El 1 de enero de 1922 Edith sintió que, con el bautismo, renacía a una vida que la colmaba de gozo. Dejó la universidad y trabajó en el Instituto Pedagógico de Münster hasta su destitución, en 1933, por el régimen nacionalsocialista. Un año más tarde profesó como carmelita descalza. En 1938, ante el antisemitismo nazi, sus hermanas del Carmelo de Colonia entienden que es prudente que salga de Alemania y se traslade al convento de Echt, en Holanda. Allí fue hecha prisionera en 1942. El 9 de agosto de ese mismo año entregó su alma al Señor en las cámaras de gas del campo de concentración de Auschwitz.

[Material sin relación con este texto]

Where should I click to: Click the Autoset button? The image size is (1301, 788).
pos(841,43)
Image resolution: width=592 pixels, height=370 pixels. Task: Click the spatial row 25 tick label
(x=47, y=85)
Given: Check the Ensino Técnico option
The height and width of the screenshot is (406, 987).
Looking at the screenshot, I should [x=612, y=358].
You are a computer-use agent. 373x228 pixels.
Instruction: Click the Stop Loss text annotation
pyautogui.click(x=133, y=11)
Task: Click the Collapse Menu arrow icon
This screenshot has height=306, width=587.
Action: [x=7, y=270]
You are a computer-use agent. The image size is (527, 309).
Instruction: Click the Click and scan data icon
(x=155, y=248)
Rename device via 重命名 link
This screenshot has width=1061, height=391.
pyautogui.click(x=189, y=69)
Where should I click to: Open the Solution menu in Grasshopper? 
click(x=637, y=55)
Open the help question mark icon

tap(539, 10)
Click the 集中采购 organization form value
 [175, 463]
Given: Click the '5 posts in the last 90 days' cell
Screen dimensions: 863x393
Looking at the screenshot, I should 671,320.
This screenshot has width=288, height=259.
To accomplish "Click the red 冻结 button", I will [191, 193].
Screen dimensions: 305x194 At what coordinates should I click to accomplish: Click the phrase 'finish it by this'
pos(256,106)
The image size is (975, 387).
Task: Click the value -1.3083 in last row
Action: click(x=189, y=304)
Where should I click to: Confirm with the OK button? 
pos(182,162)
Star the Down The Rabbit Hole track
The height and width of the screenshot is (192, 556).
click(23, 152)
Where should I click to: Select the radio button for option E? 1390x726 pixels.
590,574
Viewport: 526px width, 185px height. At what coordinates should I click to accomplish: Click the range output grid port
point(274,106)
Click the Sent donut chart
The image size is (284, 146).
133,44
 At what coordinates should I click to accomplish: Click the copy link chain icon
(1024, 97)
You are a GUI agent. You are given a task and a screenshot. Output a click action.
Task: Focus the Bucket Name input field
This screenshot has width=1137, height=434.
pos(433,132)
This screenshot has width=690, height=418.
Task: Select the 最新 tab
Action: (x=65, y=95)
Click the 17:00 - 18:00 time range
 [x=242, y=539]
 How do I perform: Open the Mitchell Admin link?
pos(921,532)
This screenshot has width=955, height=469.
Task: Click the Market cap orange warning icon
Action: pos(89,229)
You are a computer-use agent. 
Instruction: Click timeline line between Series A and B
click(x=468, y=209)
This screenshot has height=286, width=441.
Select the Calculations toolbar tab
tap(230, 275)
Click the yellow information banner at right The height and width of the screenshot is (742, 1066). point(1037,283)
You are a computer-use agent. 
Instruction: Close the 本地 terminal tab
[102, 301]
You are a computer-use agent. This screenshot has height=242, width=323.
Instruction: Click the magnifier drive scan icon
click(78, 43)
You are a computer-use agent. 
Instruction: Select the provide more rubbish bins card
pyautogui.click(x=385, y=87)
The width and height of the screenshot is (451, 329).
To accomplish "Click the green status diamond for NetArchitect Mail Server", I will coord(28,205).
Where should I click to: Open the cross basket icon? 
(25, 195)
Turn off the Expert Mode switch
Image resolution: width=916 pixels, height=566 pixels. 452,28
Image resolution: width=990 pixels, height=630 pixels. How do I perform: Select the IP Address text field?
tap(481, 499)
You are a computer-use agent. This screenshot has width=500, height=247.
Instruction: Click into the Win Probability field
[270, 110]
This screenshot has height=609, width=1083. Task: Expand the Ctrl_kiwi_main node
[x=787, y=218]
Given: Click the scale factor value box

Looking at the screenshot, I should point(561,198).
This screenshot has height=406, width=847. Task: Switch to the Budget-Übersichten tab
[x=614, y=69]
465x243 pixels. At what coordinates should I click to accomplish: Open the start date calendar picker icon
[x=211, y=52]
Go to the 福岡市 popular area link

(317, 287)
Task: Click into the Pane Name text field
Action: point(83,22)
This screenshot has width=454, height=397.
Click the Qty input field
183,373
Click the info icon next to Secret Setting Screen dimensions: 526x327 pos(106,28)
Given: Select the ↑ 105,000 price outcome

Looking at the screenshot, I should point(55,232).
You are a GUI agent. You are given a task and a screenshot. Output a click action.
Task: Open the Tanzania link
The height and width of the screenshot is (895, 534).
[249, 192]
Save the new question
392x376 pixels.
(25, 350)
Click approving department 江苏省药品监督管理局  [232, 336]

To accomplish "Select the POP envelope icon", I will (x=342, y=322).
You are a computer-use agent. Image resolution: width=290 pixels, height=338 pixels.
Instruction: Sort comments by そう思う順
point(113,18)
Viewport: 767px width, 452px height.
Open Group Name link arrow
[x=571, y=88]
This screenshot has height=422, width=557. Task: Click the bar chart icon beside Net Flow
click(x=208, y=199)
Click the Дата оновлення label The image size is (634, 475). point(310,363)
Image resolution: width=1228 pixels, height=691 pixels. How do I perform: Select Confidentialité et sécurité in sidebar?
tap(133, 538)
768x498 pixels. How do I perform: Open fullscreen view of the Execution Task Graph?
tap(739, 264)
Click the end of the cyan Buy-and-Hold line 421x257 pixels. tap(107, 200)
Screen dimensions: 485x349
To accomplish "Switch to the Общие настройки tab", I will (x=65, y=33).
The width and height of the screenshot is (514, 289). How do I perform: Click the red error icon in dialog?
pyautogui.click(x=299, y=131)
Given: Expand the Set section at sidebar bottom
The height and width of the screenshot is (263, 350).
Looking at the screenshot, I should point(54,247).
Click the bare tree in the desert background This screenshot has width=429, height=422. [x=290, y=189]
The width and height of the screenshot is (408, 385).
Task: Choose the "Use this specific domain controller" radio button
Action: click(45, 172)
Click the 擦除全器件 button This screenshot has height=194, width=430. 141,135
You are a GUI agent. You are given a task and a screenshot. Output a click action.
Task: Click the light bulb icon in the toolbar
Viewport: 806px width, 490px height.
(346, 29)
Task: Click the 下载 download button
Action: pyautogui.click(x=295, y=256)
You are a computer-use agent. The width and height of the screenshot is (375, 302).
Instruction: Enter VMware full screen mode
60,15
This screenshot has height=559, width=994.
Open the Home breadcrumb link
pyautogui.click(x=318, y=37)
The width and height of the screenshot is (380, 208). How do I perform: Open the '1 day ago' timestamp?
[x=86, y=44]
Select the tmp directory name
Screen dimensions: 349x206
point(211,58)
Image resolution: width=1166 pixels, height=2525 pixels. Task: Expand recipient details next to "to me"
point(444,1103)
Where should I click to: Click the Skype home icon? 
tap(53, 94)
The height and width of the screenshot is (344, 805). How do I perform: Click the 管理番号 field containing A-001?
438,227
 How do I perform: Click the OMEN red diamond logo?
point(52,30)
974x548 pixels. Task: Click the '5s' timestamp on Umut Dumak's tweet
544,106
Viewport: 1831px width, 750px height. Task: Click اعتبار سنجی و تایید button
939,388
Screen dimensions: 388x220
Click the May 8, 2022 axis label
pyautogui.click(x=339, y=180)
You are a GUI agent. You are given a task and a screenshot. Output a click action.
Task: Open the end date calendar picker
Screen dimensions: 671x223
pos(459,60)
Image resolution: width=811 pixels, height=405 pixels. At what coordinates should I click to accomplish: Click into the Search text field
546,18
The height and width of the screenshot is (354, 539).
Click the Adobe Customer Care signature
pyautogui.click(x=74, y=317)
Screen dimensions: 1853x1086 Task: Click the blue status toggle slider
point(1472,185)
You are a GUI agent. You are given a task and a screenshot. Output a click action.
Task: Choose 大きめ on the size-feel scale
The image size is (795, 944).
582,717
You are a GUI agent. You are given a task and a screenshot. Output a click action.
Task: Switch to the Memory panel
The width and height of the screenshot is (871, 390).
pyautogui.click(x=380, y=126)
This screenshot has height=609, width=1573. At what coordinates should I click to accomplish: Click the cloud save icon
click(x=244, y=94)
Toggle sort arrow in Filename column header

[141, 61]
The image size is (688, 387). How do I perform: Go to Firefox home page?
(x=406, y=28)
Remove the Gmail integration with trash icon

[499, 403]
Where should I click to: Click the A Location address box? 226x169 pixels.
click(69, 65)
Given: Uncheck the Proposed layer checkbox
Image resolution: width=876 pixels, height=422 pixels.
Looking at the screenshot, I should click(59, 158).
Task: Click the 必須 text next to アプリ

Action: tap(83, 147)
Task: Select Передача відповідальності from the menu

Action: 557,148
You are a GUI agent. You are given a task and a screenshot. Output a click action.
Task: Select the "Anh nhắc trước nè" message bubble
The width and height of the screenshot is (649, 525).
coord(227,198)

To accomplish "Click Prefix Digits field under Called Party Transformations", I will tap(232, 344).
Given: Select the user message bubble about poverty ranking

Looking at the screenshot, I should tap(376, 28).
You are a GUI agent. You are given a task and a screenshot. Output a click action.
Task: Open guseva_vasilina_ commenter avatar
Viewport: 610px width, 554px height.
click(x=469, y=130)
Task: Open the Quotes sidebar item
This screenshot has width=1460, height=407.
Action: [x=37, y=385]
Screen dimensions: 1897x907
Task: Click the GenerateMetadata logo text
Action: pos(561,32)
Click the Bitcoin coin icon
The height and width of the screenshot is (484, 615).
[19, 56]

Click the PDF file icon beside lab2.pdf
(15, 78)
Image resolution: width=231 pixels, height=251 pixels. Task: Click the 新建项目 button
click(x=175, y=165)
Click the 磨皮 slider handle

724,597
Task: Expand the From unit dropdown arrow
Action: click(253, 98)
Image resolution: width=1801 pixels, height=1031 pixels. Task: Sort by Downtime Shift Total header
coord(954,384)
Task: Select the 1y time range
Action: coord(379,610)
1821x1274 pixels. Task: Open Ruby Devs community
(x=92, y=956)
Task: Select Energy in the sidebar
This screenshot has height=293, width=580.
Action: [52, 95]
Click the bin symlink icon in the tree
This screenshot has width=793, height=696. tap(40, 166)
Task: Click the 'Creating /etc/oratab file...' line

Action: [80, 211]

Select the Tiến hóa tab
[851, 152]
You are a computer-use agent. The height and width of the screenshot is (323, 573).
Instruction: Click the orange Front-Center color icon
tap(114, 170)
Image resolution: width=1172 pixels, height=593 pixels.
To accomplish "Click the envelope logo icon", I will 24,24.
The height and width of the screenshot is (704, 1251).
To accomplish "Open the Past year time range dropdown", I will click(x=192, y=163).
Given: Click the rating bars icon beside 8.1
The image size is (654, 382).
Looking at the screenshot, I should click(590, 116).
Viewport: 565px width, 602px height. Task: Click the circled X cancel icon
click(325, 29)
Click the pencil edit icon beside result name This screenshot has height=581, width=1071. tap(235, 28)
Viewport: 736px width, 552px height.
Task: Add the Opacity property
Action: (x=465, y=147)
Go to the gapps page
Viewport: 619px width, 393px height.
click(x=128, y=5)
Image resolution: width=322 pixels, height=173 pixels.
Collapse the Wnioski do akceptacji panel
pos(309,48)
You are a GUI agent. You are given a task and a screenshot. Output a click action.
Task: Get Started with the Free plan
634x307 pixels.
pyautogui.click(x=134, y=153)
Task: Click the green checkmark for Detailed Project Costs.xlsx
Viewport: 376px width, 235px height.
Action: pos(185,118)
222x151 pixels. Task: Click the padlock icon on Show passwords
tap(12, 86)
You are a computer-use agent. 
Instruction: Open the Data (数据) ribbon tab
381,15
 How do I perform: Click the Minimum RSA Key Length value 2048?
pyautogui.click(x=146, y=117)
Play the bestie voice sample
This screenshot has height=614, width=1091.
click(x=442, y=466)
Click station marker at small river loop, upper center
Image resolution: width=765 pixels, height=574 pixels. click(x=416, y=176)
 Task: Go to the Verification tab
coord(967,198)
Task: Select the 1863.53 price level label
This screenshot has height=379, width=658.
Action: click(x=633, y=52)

Muchos se han preguntado, empezando por el mismo Husserl, qué pudo hallar Edith Stein en la vida de Teresa de Ávila para decidirse a dar el salto hacia la fe. La respuesta que propone el profesor López Quintás, en su ensayo Cuatro filósofos en busca de Dios, son unas palabras que Edith Stein publicó el mismo año de su conversión en un trabajo de psicología: Hay un estado de descanso en Dios en el que, haciendo del porvenir asunto de la voluntad divina, se abandona uno enteramente a su destino. He experimentado ese estado hace poco, como consecuencia de una experiencia que, sobrepasando todas mis fuerzas, consumió totalmente mis energías espirituales y me sustrajo a toda posibilidad de acción. No es la detención de la actividad que sigue a la falta de impulso vital. El descanso en Dios es algo completamente nuevo e irreductible. Antes era el silencio de la muerte. Ahora es un sentimiento de íntima seguridad, de liberación de todo lo que la acción entraña de doloroso, de obligación y de responsabilidad. Cuando me abandono a este sentimiento, me invade una vida nueva que, poco a poco, comienza a colmarme y -sin ninguna presión por parte de mi voluntad- a impulsarme hacia nuevas realizaciones. Este flujo vital me parece ascender de una Actividad y de una Fuerza que no me pertenecen, pero que llegan a hacerse activas en mí. La única suposición previa necesaria para un tal renacimiento espiritual parece ser esta capacidad pasiva de recepción que está en el fondo de la estructura de la persona.